Adjustment of the pickers at every flock change has to be done properly to allow correct picker set-up. There must be enough picking power and the proper picking finger selection for the product mix of the batch. A key consideration is that the pickers cannot be adjusted to pick 100 percent of the feathers, but must be set to the largest birds in the flock being run. Because of this, a small percentage of the birds will have a feather or two left on them. These feathers must be removed manually further down-stream in the process.
Scalding and picking systems should be selected based on the processing plant's product requirements. In plants that are producing a soft scald, retaining cuticle on the product is more successful with longer scalder dwell times; up to three minutes at lower scald temperatures; usually between 49C and 53C. This system also needs more pickers on line to target specific areas of the bird. In some cases it is also necessary to use a hock steamer to remove the yellow from the hock.
Plants that are producing white, cuticle-off birds will usually use two or three-stage multi pass scalders and have less dwell time. They must scald around 51C-55C to denature the cuticle for removal in the pickers. Dwell time in this type of system needs to be 120 seconds.

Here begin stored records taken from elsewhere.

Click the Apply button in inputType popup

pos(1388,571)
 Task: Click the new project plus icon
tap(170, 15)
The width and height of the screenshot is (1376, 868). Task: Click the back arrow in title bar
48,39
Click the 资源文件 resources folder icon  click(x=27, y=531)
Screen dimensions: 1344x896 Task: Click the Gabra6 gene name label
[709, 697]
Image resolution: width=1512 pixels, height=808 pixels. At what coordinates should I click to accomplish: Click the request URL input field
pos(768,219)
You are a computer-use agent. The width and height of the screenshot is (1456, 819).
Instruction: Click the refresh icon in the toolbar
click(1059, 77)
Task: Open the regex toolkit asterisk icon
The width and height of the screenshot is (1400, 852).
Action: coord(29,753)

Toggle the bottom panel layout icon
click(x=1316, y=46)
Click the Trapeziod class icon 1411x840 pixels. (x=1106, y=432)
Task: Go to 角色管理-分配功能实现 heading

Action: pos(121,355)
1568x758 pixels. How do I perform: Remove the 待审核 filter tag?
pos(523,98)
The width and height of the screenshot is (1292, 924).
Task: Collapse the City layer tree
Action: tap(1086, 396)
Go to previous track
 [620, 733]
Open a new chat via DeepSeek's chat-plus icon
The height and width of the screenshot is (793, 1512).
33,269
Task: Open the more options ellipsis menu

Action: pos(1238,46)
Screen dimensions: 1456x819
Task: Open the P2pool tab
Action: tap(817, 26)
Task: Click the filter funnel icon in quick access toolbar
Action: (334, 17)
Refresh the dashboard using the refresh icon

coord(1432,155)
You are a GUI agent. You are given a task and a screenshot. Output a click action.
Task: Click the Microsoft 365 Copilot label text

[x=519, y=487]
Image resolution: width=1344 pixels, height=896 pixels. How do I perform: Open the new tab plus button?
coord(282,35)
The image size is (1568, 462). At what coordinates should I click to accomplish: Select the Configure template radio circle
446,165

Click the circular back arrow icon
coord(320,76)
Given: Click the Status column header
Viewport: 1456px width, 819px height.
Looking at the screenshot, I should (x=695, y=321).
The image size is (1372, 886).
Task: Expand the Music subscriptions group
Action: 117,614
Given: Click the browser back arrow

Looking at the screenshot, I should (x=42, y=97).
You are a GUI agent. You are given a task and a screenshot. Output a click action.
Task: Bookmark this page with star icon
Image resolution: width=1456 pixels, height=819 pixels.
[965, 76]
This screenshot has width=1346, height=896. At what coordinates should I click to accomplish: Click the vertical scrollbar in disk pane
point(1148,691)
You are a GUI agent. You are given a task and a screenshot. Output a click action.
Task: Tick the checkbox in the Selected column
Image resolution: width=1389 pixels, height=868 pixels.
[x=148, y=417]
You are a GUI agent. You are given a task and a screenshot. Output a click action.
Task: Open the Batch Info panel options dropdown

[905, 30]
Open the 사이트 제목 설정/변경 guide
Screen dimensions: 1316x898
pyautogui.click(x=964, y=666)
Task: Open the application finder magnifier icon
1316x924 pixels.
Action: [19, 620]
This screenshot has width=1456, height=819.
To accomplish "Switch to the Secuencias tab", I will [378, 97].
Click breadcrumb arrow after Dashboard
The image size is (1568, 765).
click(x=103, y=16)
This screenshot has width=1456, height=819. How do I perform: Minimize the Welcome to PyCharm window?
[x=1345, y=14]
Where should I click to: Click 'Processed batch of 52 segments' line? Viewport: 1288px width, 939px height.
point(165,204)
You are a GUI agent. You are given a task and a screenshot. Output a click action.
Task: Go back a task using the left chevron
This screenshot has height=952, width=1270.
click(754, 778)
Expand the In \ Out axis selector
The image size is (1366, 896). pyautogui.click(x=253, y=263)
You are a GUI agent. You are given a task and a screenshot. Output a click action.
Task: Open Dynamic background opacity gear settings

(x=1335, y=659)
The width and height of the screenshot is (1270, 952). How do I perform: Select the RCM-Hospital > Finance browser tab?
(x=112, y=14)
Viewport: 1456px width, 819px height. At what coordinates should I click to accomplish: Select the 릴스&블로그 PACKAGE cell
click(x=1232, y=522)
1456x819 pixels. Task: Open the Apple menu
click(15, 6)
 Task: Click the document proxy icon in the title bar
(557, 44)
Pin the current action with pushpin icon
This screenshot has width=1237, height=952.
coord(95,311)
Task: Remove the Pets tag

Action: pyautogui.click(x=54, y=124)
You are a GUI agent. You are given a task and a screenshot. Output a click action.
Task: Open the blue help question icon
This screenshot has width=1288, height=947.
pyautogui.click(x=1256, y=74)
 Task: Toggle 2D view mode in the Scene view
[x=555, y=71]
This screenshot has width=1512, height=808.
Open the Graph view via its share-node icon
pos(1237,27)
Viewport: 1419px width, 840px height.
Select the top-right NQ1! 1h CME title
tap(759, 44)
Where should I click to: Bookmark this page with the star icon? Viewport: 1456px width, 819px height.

There are still a lot of single-stage, multipass systems in use and many are doing a good job. A lot of these are running shorter dwell times—as low as 90 seconds—and temperatures up to 56C to break down the cuticle. This type of system must be constantly monitored as it is very sensitive to line speed changes or agitation problems. There is no upward temperature flexibility, and any temperature increases at all could cause major yield loss.
There are many systems that run single-stage, very short dwell times and compensate with higher temperatures. Without exception, all of these plants experience major yield loss from overscalding the breast and destroying the tissue and collagen layers underneath the skin. Heat is the enemy of yield, so always scald with as low of an effective temperature as possible to meet customer expectations.
It is important to remember that the three areas examined here are only the foundation steps. Not only must the procedures above mentioned be followed correctly, but all subsequent steps have to be performed well to maximize yield.